* start Page extract *

As no one was arrested how do we know the assailant was William Tager? Well, eight years later there was another incident in New York where a man shot and killed Campbell Montgomery who was an NBC technician. In took place outside the studio of the Today Show and  man was identified as William Tager. He had somehow gained access to the studio carrying an assault rifle, and Montgomery, in an attempt to stop him, was shot. Tager was arrested and reportedly told police that the television network had been monitoring him for years and beaming secret messages into his head. He apparently came to NBC looking for a way to block those transmissions. When Rather saw a photograph of Tager, he identified his attacker. Tager was convicted of murder and sentenced to 25 years in Sing Sing Correctional Facility in New York.

Most of this story is not obvious from the song’s lyric which opens with, ‘What’s the frequency, Kenneth? is your Benzedrine, uh-huh. I was brain-dead, locked out, numb, not up to speed, I thought I’d pegged you an idiot’s dream, Tunnel vision from the outsider’s screen,’ this could well be talking about the attack, but the song repeats the line, ‘You wore a shirt of violent green’ which is unlikely to be about the colour, but a logo for the band Violent Green who were from Seattle in the mid-90s when Kurt Cobain and Stipe were good friends.

Rather retired from CBS in 2005 and for a short while remained an occasional correspondent. Now aged 90, he lives part-time in New York City and part-time in Austin, Texas. Tager was released from prison in 2010 on grounds of good behaviour and still lives in New York City, where he is closely monitored by parole officers and mental health personnel.

What’s the frequency, Kenneth was the first single lifted from the 1994 album Monster and peaked at number 21 in the U.S and number 10 in the UK. The album version of the song contains the added last line, ‘Don’t f**k with me’. There was an edited version without the line, but many radio stations, especially in the UK, play the album version and generally get away with it because you’d have to listen very carefully to realise what Stipe is singing.

* end Page extract *

Stated task 1 |
According to the passage about William Tager, what sentence did he receive after his murder conviction?
Stated task 2 |
Write out the passage about William Tager between "What’s the frequency, Kenneth was" and "Stipe is singing.", inclusive.
Rely only on the passage about William Tager.

* start Given records *

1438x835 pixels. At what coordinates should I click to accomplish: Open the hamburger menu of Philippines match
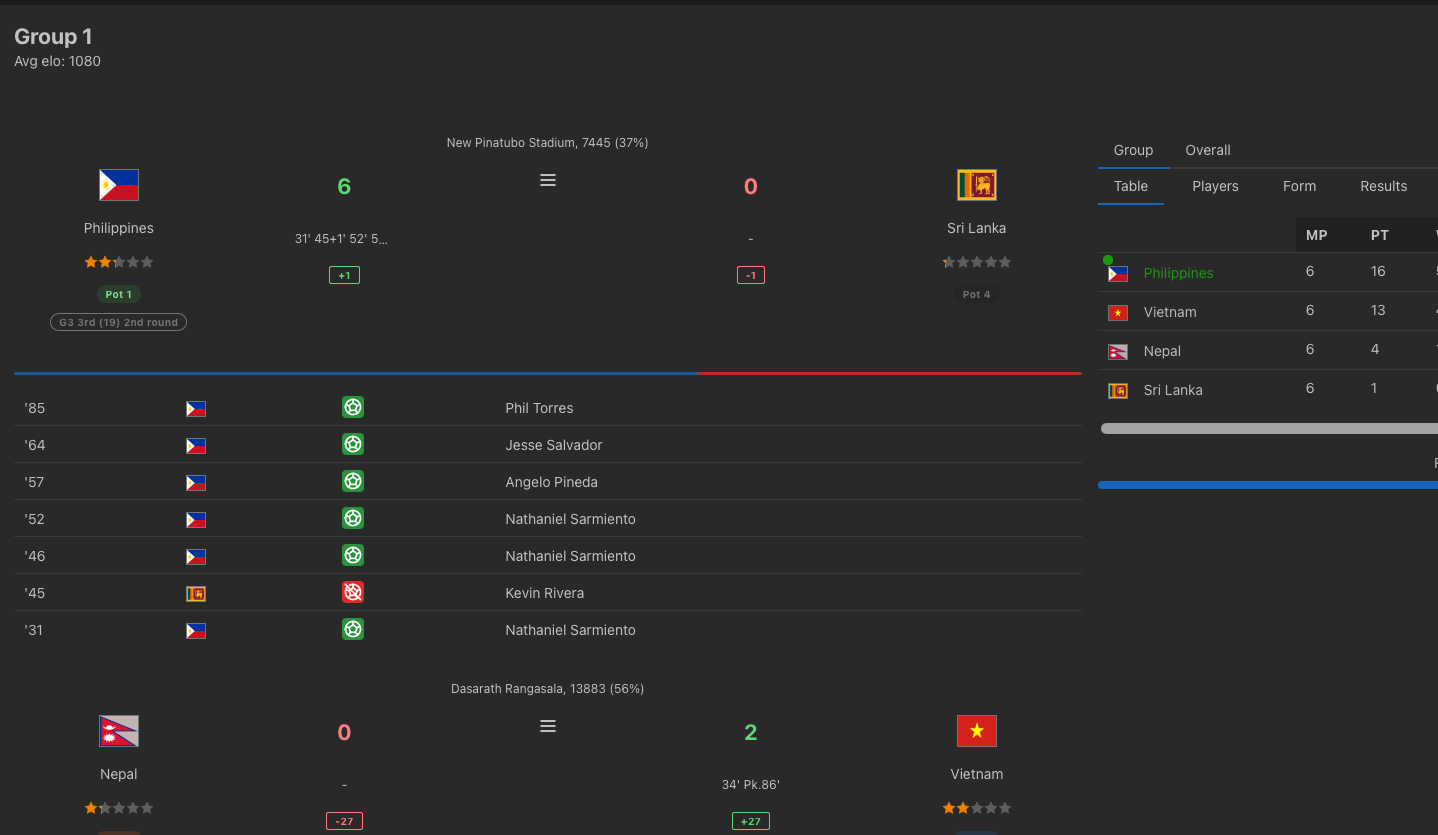(x=548, y=180)

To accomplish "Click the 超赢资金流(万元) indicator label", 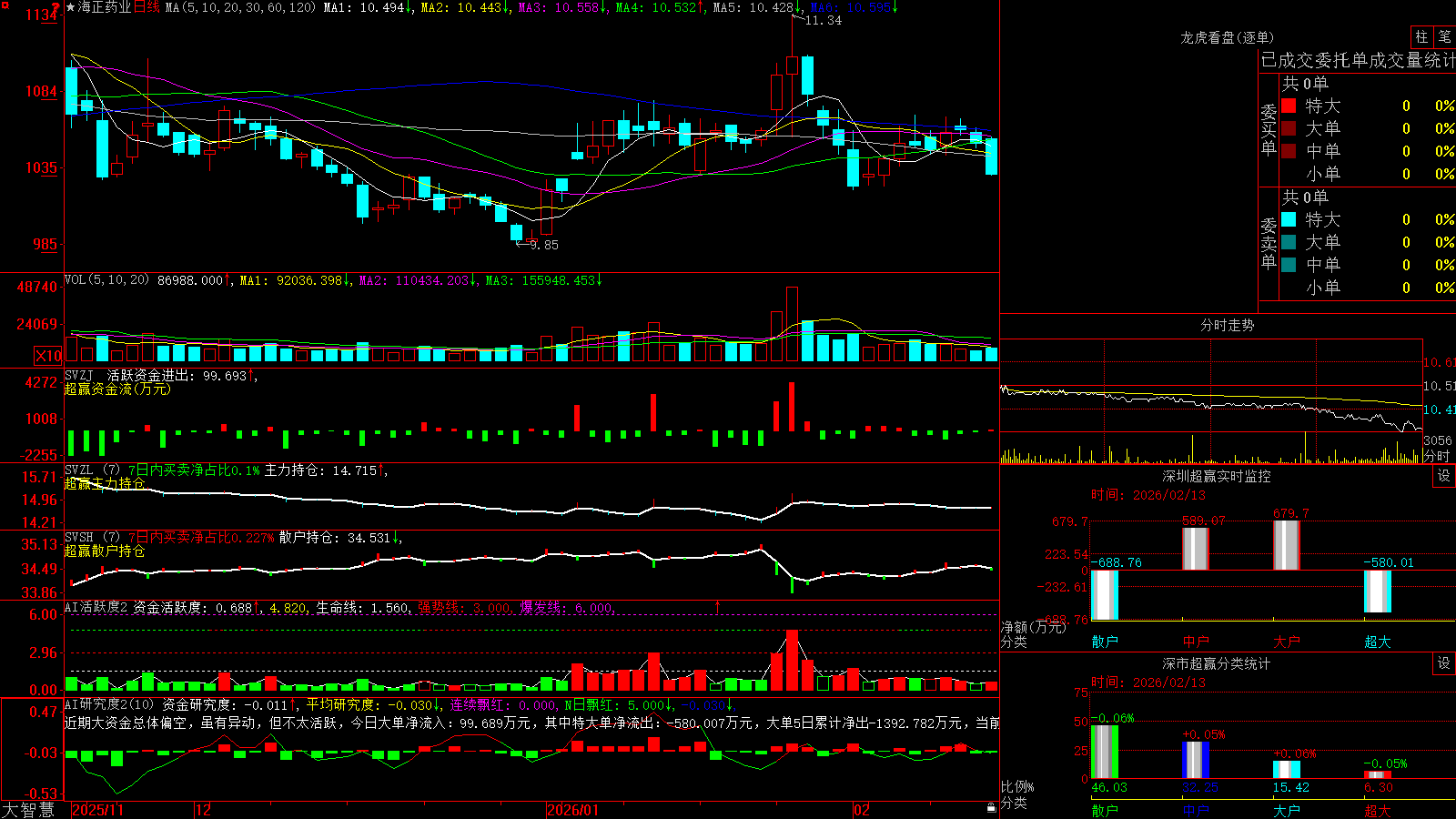I will point(117,389).
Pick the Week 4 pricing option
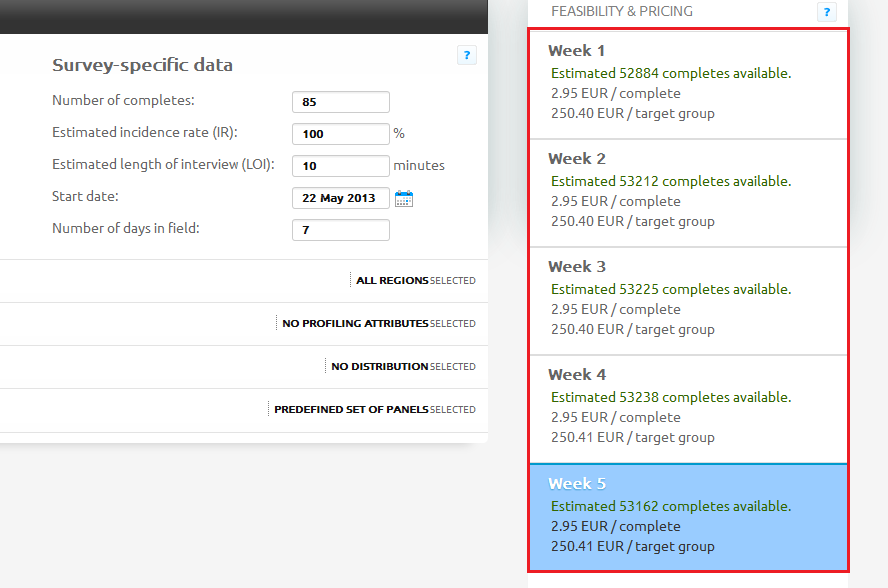 pyautogui.click(x=688, y=408)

* end Given records *

Written response 1 |
25 years in Sing Sing Correctional Facility in New York.

Written response 2 |
What’s the frequency, Kenneth was the first single lifted from the 1994 album Monster and peaked at number 21 in the U.S and number 10 in the UK. The album version of the song contains the added last line, ‘Don’t f**k with me’. There was an edited version without the line, but many radio stations, especially in the UK, play the album version and generally get away with it because you’d have to listen very carefully to realise what Stipe is singing.